__SELECTED EXCERPT__.
--- START ---

The ACRL-OR Board stands with all Asian Americans and Pacific Islanders against acts of white supremacy targeting Asians and Pacific Islander Americans. We are utterly heartbroken by the murder of eight people in the Atlanta area, six of whom were Asian and immigrant women. We stand in grief and solidarity with those who have experienced “gendered racial violence and racialized sexual violence.” We stand in community with APANO, APALA, Asian Pacific American Labor Alliance, Chinese American Library Association, and the many other affinity groups of AAPI workers in libraries and beyond.
From 2020-21, there have been more than 3,800 incidents reported to the Stop AAPI Hate reporting center. As hate crimes targeting Asian American communities are on the rise, we also recognize that this is not an isolated moment in time. From the Chinese Exclusion Act and the incarceration of Japanese Americans during World War II, to outrageous stereotypes in the media ridiculing and dehumanizing Asian Americans, the United States has a long history of anti-Asian violence. The University of Illinois at Urbana-Champaign Asian American Studies and Gender and Women’s studies departments articulated this history:
“The recent rise in anti-Asian violence against all ages and genders in the context of the COVID-19 pandemic has a deep-seated history in U.S. culture, white supremacy, and harmful stereotypes of Asian migrants as carriers of disease and contagion. The former president fueled this hatred by repeatedly calling the coronavirus the “China virus,” and “kung flu,” and his words are echoed by millions of Americans even as reported anti-Asian violence rose 150% in 2020. But this latest incident of violence demands that we account for the specific vulnerabilities of Asian migrants who are targeted while working at massage parlors and spas, Asian migrants who are often poor and sometimes undocumented, Asian migrants who are subject to sexualized violence whether or not they traded sex because of an enduring animus toward sex workers, Asian women, and immigrants. After all, it is the fantasized figure of the migrant Asian sex worker who is the foundation of U.S. anti-immigration law. The first immigration restriction legislation, the Page Act of 1875, prohibited the migration of all Chinese women, described as “lewd” and “immoral,” on the assumption that all Chinese women engaged in sex work. A century of U.S. military operations in Asia and the Pacific oversaw the expansion of sex trades around bases, and reinforced the non-accountability for U.S. soldiers’ racialized sexual violence toward all Asian women, from Okinawa to Saigon to Manila. Asian and Asian immigrant women have been particularly vulnerable to multiple forms of violence within these longer histories of U.S. militarism and law.”

--- END ---

__ENTRIES SUPPLIED__.

--- START ---

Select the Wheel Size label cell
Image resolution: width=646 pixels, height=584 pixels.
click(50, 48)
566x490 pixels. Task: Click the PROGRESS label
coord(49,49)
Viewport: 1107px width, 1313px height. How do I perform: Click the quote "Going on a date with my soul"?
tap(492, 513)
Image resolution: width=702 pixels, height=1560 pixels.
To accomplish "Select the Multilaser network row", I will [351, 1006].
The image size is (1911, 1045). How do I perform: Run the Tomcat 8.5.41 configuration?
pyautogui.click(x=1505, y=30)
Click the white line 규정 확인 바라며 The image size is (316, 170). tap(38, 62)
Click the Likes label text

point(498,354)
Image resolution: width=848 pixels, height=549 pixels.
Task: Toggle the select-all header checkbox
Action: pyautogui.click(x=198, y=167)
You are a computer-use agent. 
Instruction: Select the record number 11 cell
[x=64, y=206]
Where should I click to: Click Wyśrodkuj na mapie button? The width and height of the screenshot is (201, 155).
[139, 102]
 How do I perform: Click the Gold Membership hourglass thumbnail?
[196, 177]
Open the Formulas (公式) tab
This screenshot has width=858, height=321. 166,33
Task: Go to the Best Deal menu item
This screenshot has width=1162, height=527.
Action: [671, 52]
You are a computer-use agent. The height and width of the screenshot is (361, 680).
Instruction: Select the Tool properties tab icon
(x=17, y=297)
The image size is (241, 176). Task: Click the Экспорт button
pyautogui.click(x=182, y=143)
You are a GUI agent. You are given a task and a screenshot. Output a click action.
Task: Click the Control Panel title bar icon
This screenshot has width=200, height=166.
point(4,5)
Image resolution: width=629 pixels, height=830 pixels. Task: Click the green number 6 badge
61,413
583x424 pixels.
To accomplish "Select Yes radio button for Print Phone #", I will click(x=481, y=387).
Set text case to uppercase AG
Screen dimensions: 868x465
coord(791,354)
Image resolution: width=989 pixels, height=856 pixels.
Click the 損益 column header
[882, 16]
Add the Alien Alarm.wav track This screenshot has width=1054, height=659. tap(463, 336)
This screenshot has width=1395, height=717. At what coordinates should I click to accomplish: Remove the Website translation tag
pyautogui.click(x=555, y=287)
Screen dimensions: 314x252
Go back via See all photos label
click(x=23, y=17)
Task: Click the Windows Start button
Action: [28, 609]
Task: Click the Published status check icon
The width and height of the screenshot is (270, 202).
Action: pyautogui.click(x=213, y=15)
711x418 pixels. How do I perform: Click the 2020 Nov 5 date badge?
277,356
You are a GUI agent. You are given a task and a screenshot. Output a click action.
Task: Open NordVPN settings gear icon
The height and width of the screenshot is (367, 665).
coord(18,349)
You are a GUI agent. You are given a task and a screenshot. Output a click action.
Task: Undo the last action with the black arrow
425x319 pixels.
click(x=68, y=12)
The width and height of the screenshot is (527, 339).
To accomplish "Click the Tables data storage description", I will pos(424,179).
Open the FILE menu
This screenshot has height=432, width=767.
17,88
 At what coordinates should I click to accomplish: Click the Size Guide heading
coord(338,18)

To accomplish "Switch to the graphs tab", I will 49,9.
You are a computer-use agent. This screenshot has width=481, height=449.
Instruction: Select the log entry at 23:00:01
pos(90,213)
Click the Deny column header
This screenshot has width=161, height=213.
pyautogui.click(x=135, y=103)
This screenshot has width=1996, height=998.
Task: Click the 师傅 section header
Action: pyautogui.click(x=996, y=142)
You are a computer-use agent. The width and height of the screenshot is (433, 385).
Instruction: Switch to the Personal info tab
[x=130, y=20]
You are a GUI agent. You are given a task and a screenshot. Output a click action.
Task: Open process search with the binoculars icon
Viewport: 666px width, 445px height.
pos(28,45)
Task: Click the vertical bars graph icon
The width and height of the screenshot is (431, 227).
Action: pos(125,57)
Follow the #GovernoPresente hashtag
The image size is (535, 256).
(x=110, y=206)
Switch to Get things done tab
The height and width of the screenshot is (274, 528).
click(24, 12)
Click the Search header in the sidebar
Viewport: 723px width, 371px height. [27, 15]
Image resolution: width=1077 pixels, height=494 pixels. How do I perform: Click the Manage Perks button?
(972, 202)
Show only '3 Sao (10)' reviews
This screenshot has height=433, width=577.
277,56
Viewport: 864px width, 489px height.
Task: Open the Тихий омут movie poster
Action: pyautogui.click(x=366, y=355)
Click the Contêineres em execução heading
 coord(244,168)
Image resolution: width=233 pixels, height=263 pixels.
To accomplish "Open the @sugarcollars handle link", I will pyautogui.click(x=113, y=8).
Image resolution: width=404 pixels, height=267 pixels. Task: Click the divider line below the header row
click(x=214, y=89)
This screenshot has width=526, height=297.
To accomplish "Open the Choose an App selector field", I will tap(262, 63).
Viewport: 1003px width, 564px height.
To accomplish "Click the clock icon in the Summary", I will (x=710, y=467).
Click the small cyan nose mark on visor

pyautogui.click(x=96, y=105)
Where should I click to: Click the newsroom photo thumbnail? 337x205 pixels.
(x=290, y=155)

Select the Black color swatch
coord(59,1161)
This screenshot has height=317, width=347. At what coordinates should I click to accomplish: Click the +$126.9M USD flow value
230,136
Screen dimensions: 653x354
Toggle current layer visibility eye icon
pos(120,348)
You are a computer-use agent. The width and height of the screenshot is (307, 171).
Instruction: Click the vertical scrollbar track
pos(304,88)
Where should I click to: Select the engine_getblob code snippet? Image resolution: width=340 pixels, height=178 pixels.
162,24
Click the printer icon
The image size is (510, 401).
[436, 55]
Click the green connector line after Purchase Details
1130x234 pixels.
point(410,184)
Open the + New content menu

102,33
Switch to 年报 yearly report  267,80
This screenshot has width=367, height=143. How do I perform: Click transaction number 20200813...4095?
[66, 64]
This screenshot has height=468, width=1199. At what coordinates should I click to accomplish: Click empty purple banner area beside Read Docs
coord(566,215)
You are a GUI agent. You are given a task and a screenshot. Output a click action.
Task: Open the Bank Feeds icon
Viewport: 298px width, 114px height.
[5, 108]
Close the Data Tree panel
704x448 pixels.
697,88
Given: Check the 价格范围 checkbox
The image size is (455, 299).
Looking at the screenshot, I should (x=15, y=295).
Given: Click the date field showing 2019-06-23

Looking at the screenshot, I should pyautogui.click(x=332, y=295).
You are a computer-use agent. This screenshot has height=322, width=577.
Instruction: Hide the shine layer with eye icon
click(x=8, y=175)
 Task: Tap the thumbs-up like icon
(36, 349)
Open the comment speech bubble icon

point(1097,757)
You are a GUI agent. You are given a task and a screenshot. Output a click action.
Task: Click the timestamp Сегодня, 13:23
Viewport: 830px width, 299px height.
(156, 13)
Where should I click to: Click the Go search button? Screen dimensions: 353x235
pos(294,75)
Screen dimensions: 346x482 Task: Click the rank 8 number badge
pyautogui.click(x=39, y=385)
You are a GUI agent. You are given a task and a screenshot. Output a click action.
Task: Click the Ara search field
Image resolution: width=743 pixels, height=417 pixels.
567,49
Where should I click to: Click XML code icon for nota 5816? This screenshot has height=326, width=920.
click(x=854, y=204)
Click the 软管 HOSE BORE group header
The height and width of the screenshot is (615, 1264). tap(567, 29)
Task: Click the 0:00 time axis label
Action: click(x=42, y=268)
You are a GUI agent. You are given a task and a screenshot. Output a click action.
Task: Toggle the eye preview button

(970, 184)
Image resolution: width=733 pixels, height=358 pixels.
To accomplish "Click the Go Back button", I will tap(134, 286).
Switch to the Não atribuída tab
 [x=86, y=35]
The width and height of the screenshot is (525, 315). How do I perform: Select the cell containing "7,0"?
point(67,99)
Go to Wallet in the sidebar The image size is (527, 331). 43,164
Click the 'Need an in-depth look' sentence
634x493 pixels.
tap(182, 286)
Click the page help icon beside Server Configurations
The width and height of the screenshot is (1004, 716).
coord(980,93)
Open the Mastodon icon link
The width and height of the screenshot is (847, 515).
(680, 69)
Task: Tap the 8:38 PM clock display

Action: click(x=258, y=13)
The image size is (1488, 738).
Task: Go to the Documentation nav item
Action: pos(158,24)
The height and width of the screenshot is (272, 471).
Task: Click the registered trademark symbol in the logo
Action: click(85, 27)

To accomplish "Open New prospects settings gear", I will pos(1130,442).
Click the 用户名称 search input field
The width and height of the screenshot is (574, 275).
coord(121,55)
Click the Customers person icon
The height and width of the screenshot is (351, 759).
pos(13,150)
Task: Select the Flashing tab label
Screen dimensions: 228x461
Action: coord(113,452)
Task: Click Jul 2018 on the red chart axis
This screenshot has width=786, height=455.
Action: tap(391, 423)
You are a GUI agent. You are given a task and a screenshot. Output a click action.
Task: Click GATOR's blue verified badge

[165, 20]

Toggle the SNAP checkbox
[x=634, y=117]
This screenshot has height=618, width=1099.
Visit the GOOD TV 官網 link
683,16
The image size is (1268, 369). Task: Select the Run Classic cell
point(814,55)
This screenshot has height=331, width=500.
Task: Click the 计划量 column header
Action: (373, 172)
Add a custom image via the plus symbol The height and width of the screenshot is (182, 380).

--- END ---

__WHAT TO DO__.
**1.** Repeat the part of the statement on anti-Asian violence starting with "The ACRL-OR Board" and going on through "libraries and beyond.".
**2.** According to the statement on anti-Asian violence, what did the Page Act of 1875 prohibit?
The entries are separate material, apart from the statement on anti-Asian violence.

__SOLUTIONS BELOW__.
**1.**
The ACRL-OR Board stands with all Asian Americans and Pacific Islanders against acts of white supremacy targeting Asians and Pacific Islander Americans. We are utterly heartbroken by the murder of eight people in the Atlanta area, six of whom were Asian and immigrant women. We stand in grief and solidarity with those who have experienced “gendered racial violence and racialized sexual violence.” We stand in community with APANO, APALA, Asian Pacific American Labor Alliance, Chinese American Library Association, and the many other affinity groups of AAPI workers in libraries and beyond.

**2.** It prohibited the migration of all Chinese women.